» **Work instruction**:
Look through the data below and output, unchanged, every line from the one holding "Screen dimensions: 855x575" through the one holding "You are a computer-use agent. The", inclusive. Skip the pictures.

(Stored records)

========================================

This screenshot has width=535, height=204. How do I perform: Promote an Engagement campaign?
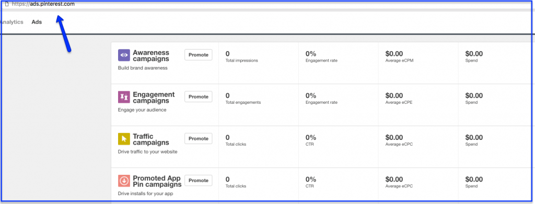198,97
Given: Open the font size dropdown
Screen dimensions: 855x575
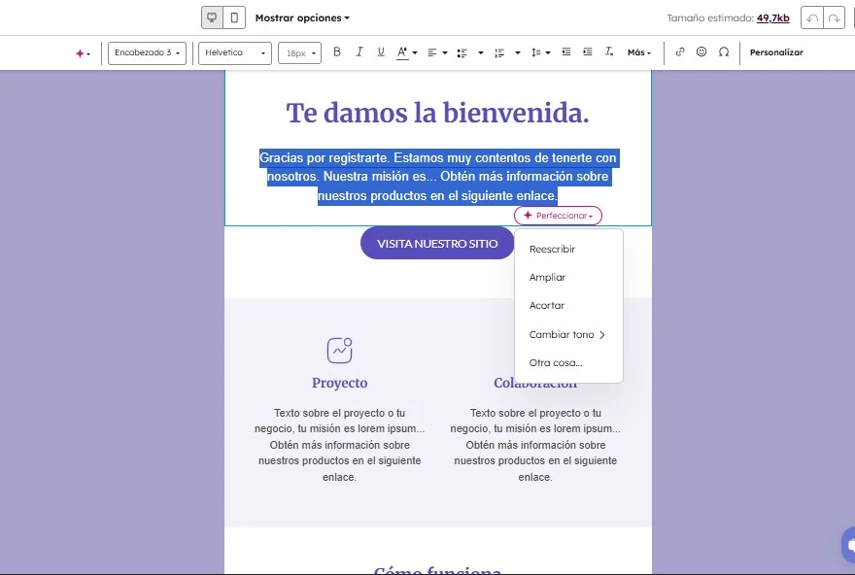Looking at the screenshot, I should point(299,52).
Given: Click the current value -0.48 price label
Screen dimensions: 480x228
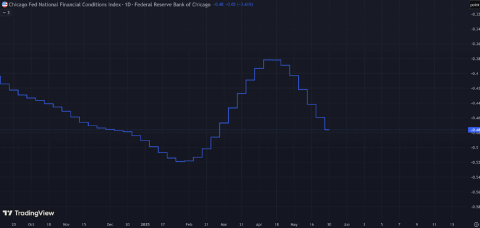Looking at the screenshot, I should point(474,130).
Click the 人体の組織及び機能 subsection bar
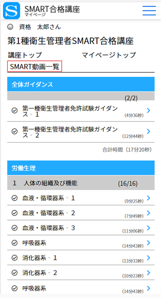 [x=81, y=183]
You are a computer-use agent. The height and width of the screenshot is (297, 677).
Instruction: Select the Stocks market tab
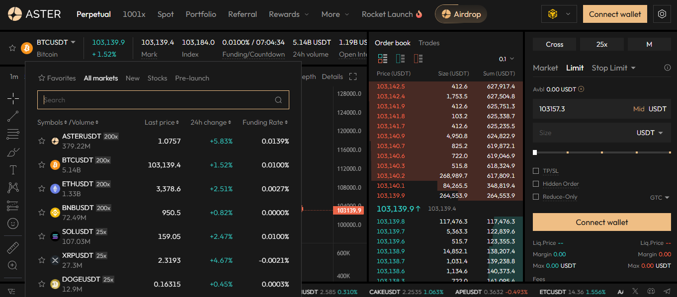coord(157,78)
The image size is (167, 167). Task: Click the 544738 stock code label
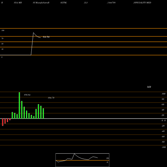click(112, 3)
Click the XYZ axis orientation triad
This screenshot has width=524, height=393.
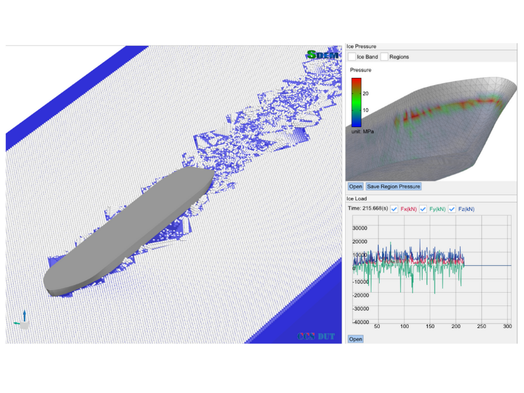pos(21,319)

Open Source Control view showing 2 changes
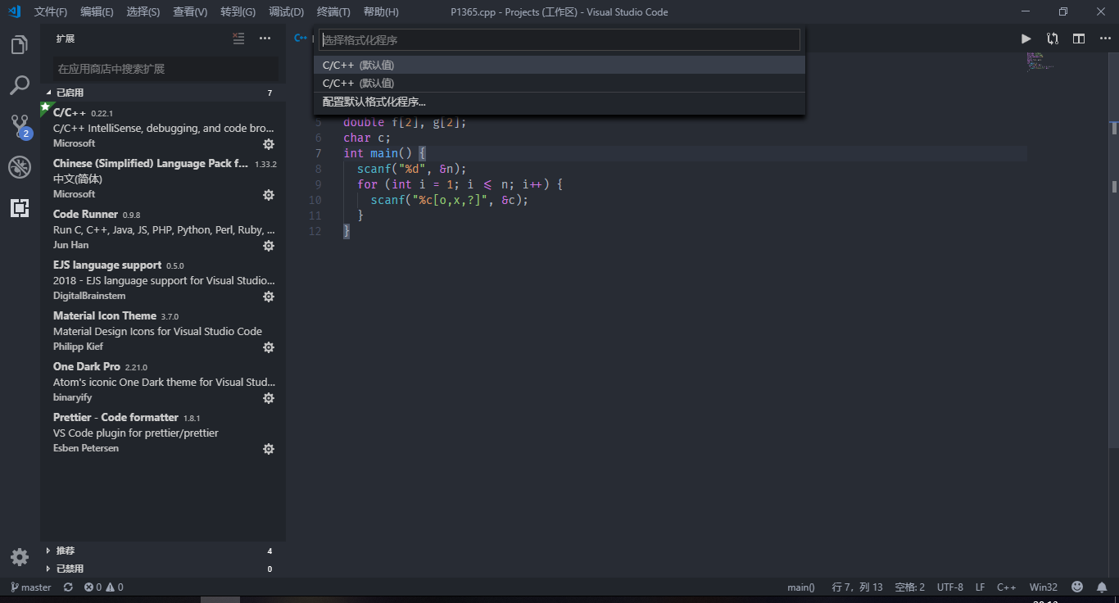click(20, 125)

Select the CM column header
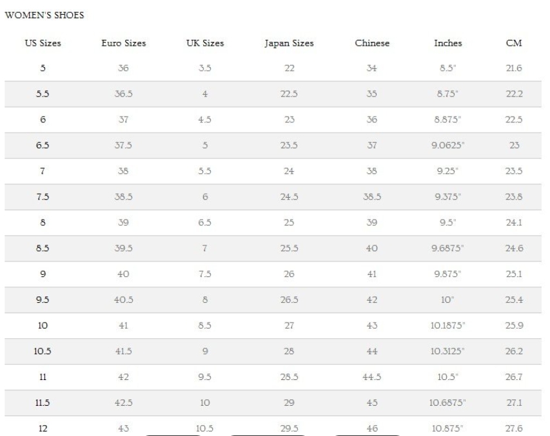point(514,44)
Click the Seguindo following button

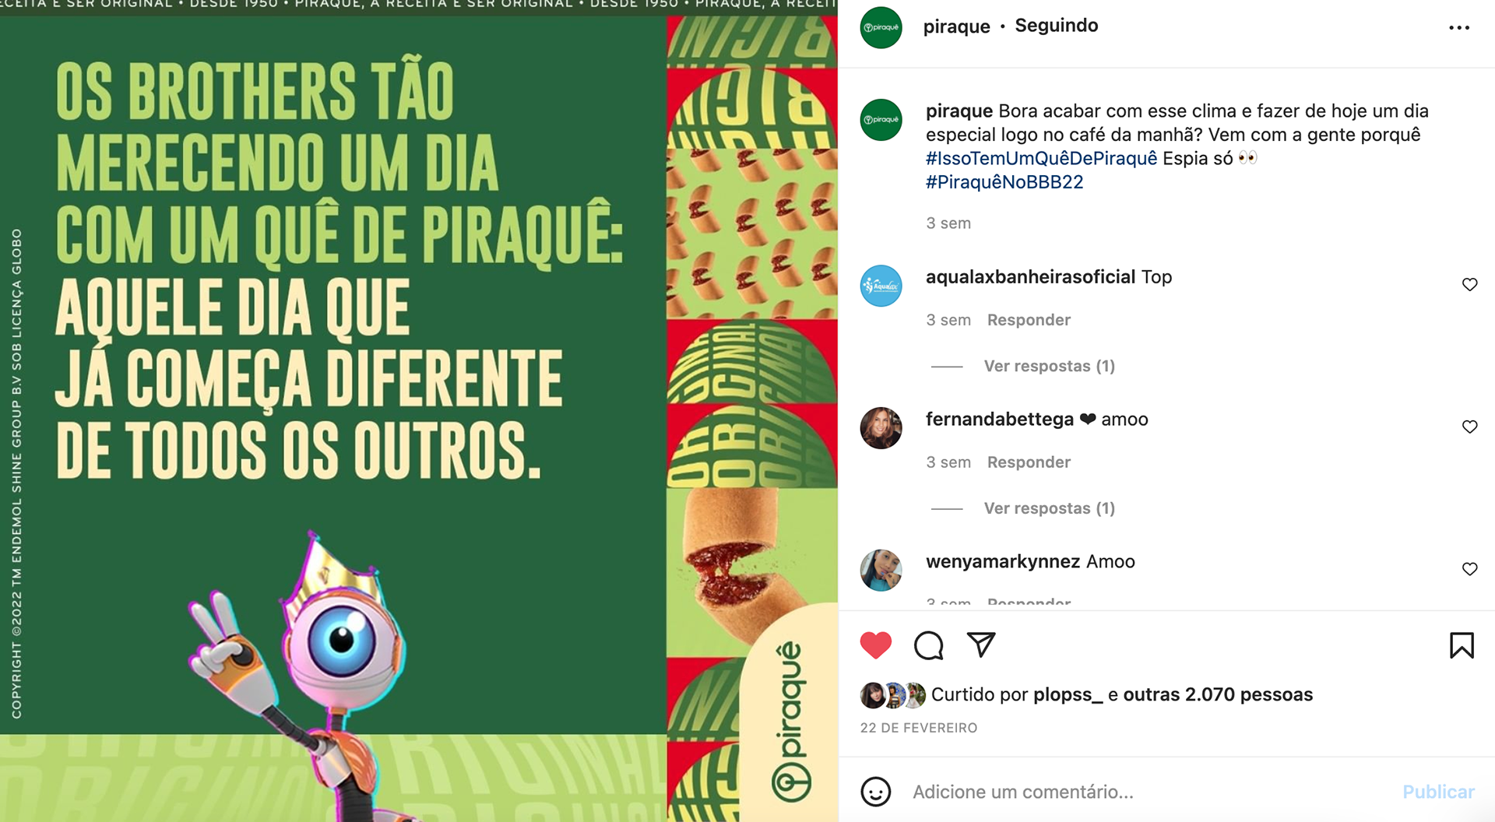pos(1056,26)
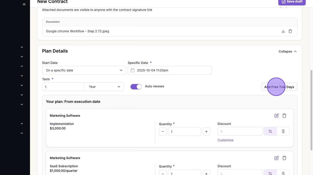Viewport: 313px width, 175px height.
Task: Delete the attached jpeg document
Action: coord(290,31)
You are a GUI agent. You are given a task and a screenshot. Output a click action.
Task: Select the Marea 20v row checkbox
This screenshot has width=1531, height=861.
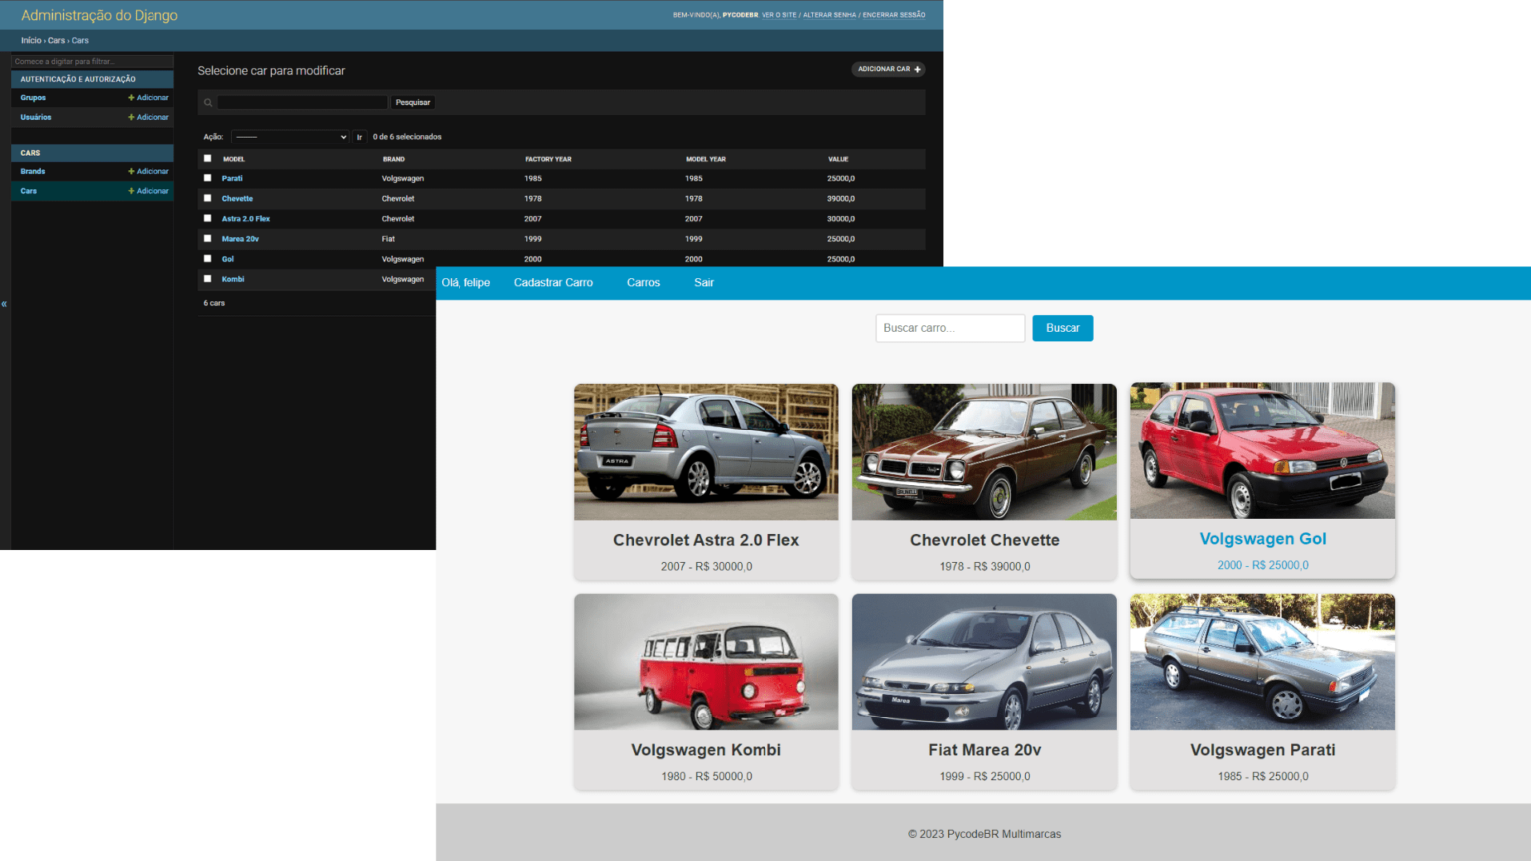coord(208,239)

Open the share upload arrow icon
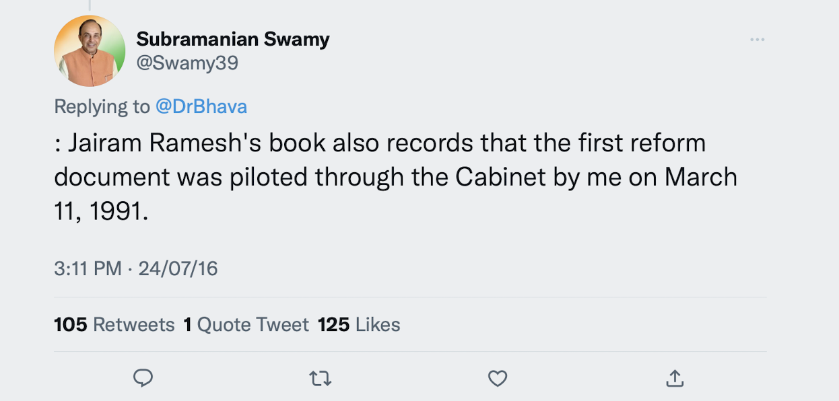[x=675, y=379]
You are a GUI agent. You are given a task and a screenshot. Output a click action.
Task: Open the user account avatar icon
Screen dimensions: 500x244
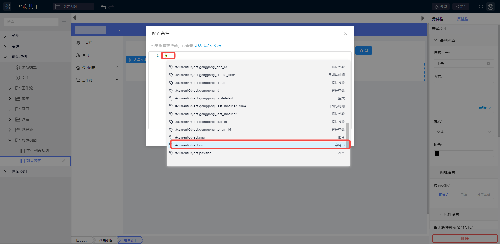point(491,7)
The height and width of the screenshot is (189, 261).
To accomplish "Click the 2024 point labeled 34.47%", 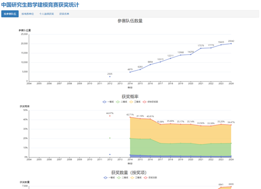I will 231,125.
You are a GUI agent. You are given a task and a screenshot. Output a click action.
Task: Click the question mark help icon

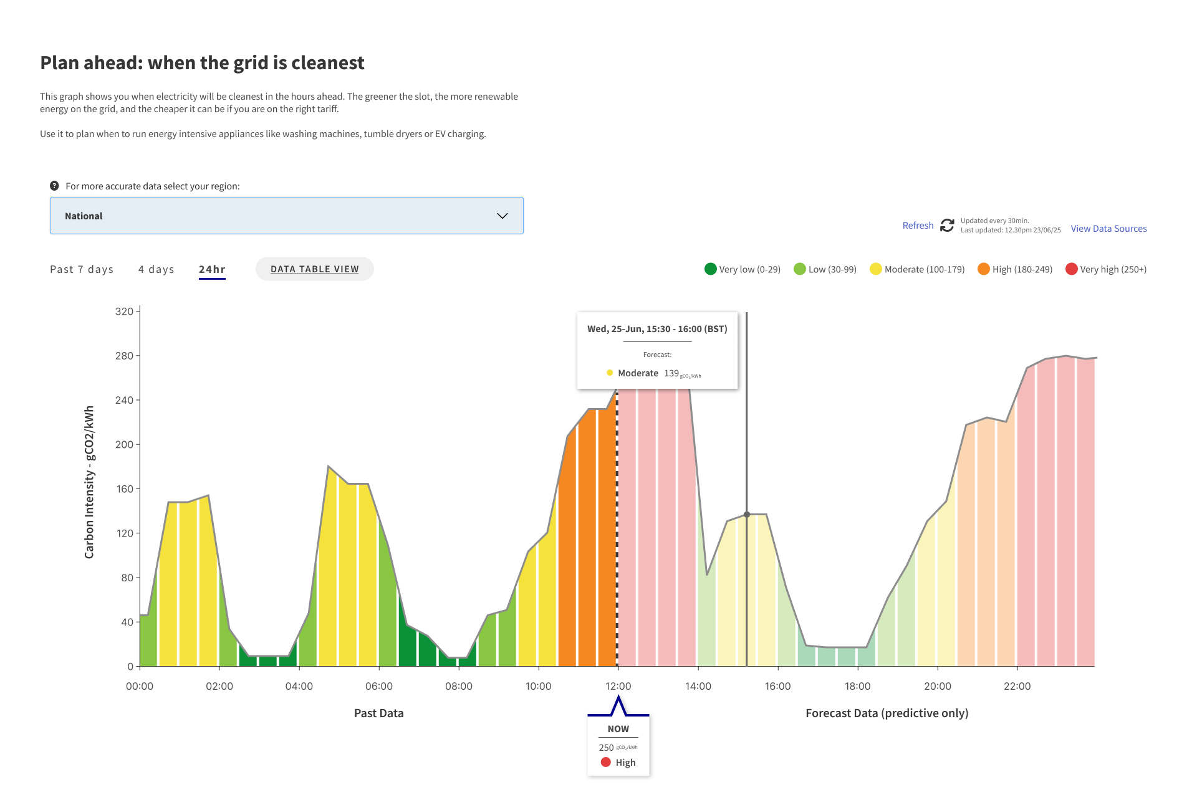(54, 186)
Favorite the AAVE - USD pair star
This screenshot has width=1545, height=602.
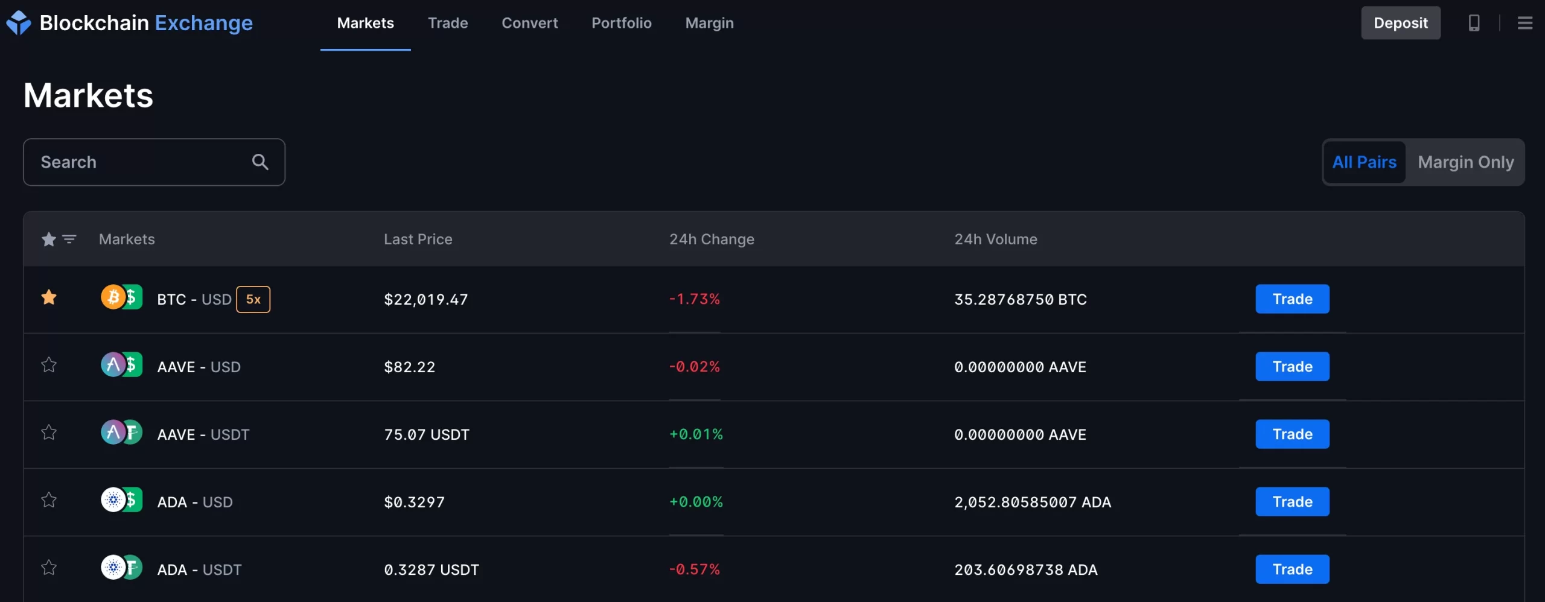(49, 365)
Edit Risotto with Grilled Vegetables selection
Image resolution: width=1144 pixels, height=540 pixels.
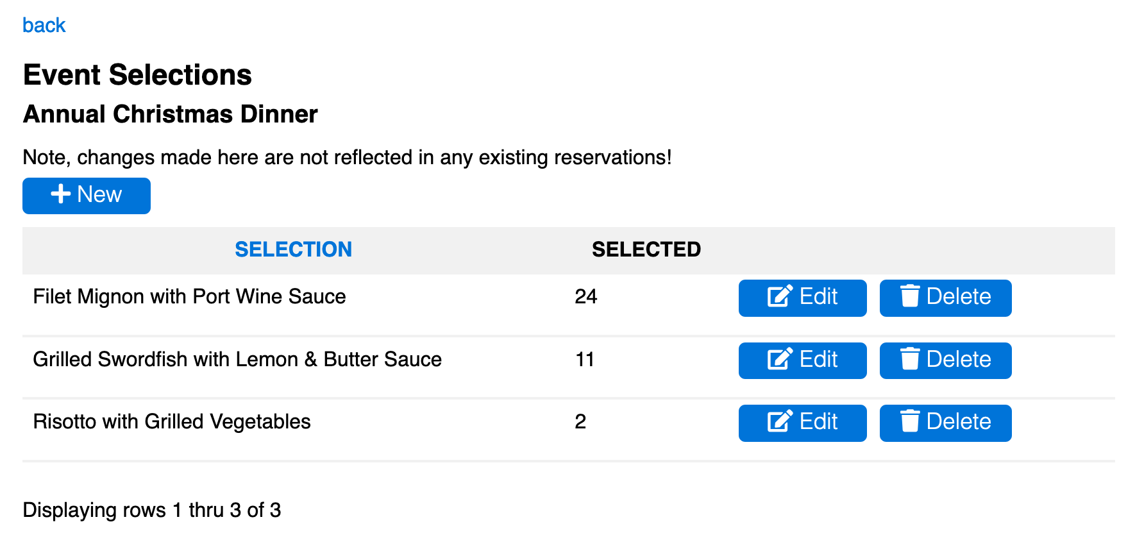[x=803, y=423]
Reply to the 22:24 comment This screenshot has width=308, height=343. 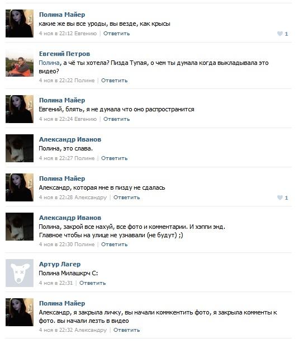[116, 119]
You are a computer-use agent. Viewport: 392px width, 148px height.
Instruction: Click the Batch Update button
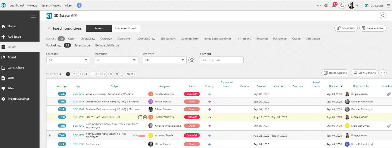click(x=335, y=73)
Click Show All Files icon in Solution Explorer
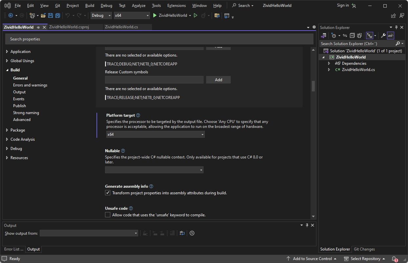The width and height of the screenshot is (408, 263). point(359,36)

========================================

» **Solution below**:
Screen dimensions: 855x575
Looking at the screenshot, I should point(299,52).
Given: Click the current value -0.48 price label
Screen dimensions: 480x228
Looking at the screenshot, I should point(474,130).
Click the 人体の組織及び機能 subsection bar
 [x=81, y=183]
You are a computer-use agent. The height and width of the screenshot is (297, 677).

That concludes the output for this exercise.